▸ **Set of tasks**:
a) Set down, word for word, the part of the cyberbullying passage starting with "We have a number" and going on through "person being notified.".
b) In the cyberbullying passage, what are the ways named by which you can help against cyberbullying in your community? List each one.

▸ **Passage to read**:
>> Begin

10. Technology companies don’t seem to care about online bullying and harassment. Are they being held responsible?
Technology companies are increasingly paying attention to the issue of online bullying.
Many of them are introducing ways to address it and better protect their users with new tools, guidance and ways to report online abuse.
But it is true that more is needed. Many young people experience cyberbullying every day. Some face extreme forms of online abuse. Some have taken their own lives as a result.
Technology companies have a responsibility to protect their users especially children and young people.
It is up to all of us to hold them accountable when they’re not living up to these responsibilities.
11. Are there any online anti-bullying tools for children or young people?
Each social platform offers different tools (see available ones below) that allow you to restrict who can comment on or view your posts or who can connect automatically as a friend, and to report cases of bullying. Many of them involve simple steps to block, mute or report cyberbullying. We encourage you to explore them.
Social media companies also provide educational tools and guidance for children, parents and teachers to learn about risks and ways to stay safe online.
Also, the first line of defense against cyberbullying could be you. Think about where cyberbullying happens in your community and ways you can help – by raising your voice, calling out bullies, reaching out to trusted adults or by creating awareness of the issue. Even a simple act of kindness can go a long way.
The first line of defense against cyberbullying could be you.
If you are worried about your safety or something that has happened to you online, urgently speak to an adult you trust. Many countries have a special helpline you can call for free and talk to someone anonymously. Visit United for Global Mental Health to find help in your country.
We have a number of anti-bullying tools across Facebook and Instagram:
- You can block people, including any existing and new accounts they might create.
- You can mute an account and that account will not be notified.
- You can use ‘Restrict’ to discreetly protect your account without that person being notified.
- You can moderate comments on your own posts.
- You can modify your settings so that only people you follow can send you a direct message.
- We will notify someone when they’re about to post something that might cross the line, encouraging them to reconsider.
- We automatically filter out comments and message requests that don’t go against our Community Guidelines but may be considered inappropriate or offensive. You can also create your own custom list of emojis, words or phrases that you don’t want to see.

>> End

▸ **Material**:

>> Begin

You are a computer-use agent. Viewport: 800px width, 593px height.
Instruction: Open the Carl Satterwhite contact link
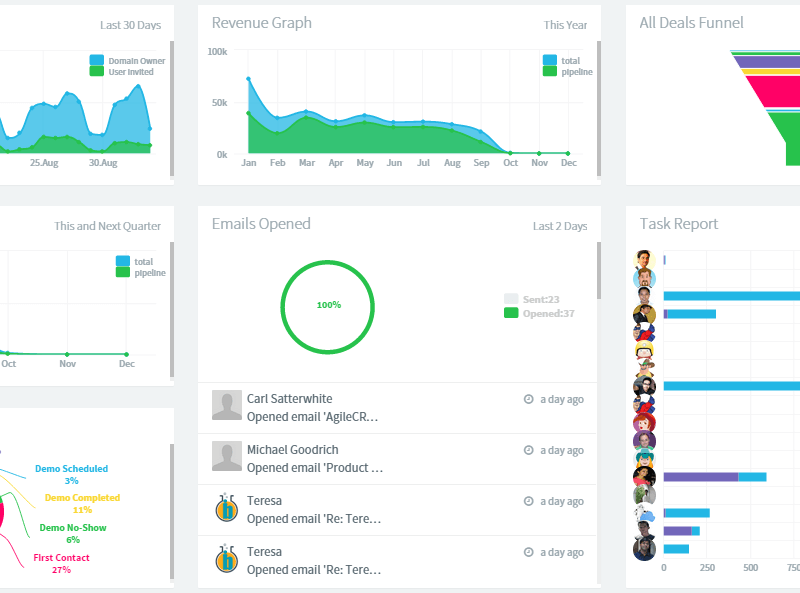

>> End

▸ **Solved tasks**:
a)
We have a number of anti-bullying tools across Facebook and Instagram:
- You can block people, including any existing and new accounts they might create.
- You can mute an account and that account will not be notified.
- You can use ‘Restrict’ to discreetly protect your account without that person being notified.

b)
- Raising your voice
- Calling out bullies
- Reaching out to trusted adults
- Creating awareness of the issue